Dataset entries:
· · · ·

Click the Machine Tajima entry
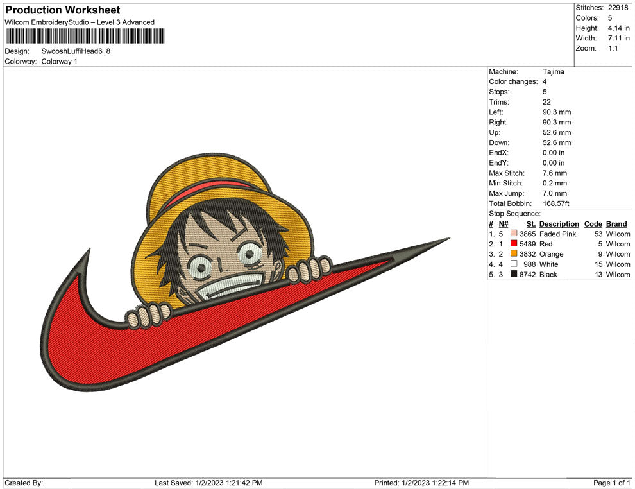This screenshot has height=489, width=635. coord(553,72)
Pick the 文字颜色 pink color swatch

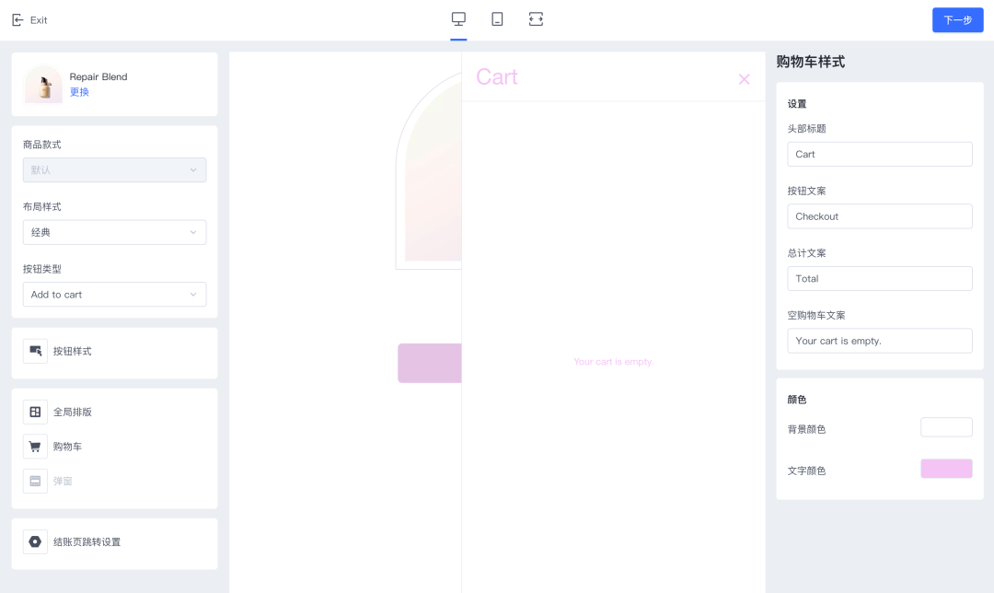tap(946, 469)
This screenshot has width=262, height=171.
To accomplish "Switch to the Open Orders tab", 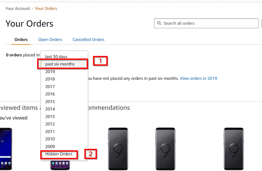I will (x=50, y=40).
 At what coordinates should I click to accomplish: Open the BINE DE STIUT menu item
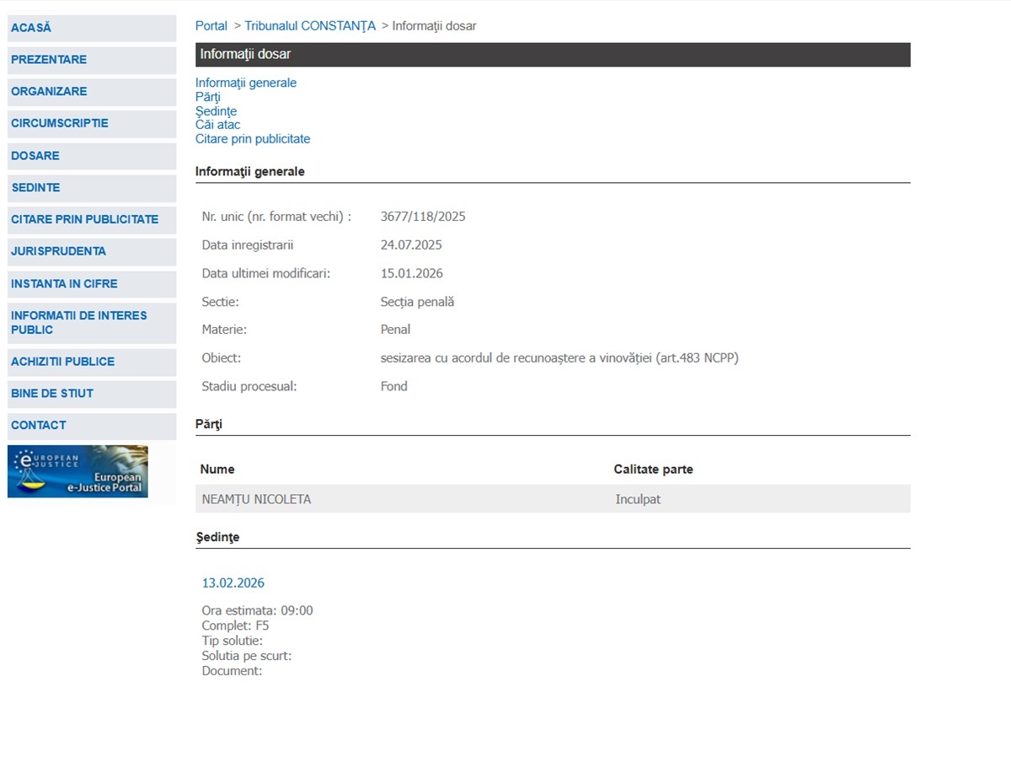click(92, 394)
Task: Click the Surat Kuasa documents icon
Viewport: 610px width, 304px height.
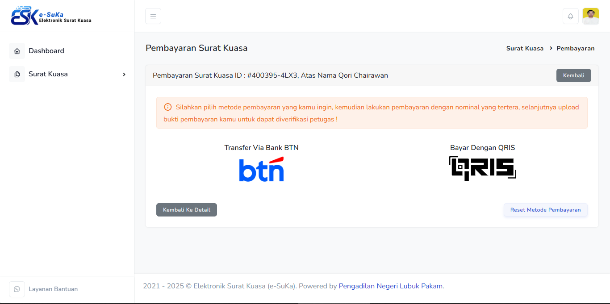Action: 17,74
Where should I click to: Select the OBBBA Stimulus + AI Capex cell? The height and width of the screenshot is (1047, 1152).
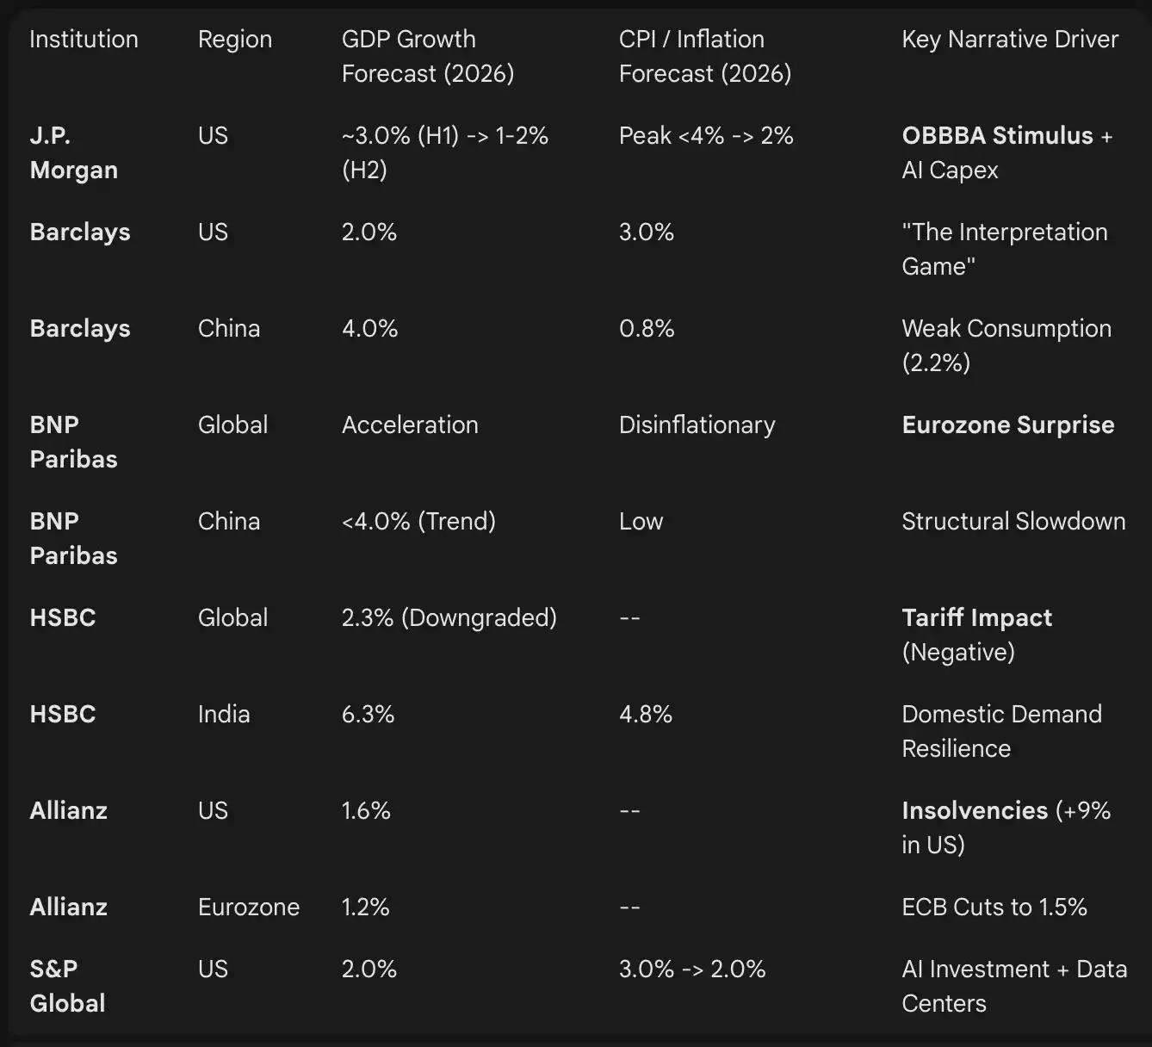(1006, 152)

· · · ·

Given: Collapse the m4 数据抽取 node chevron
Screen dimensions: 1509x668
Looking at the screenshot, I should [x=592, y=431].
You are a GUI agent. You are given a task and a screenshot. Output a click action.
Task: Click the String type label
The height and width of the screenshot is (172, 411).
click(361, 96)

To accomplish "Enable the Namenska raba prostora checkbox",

· · · ·

* **YOUR TASK**
Could you reproduce exactly the lines of the entries above, from the one with "Task: Click the String type label" through the one with "the Namenska raba", and nothing else?

* **WRITTEN REPLY**
Task: Click the String type label
The height and width of the screenshot is (172, 411).
click(361, 96)

To accomplish "Enable the Namenska raba prostora checkbox",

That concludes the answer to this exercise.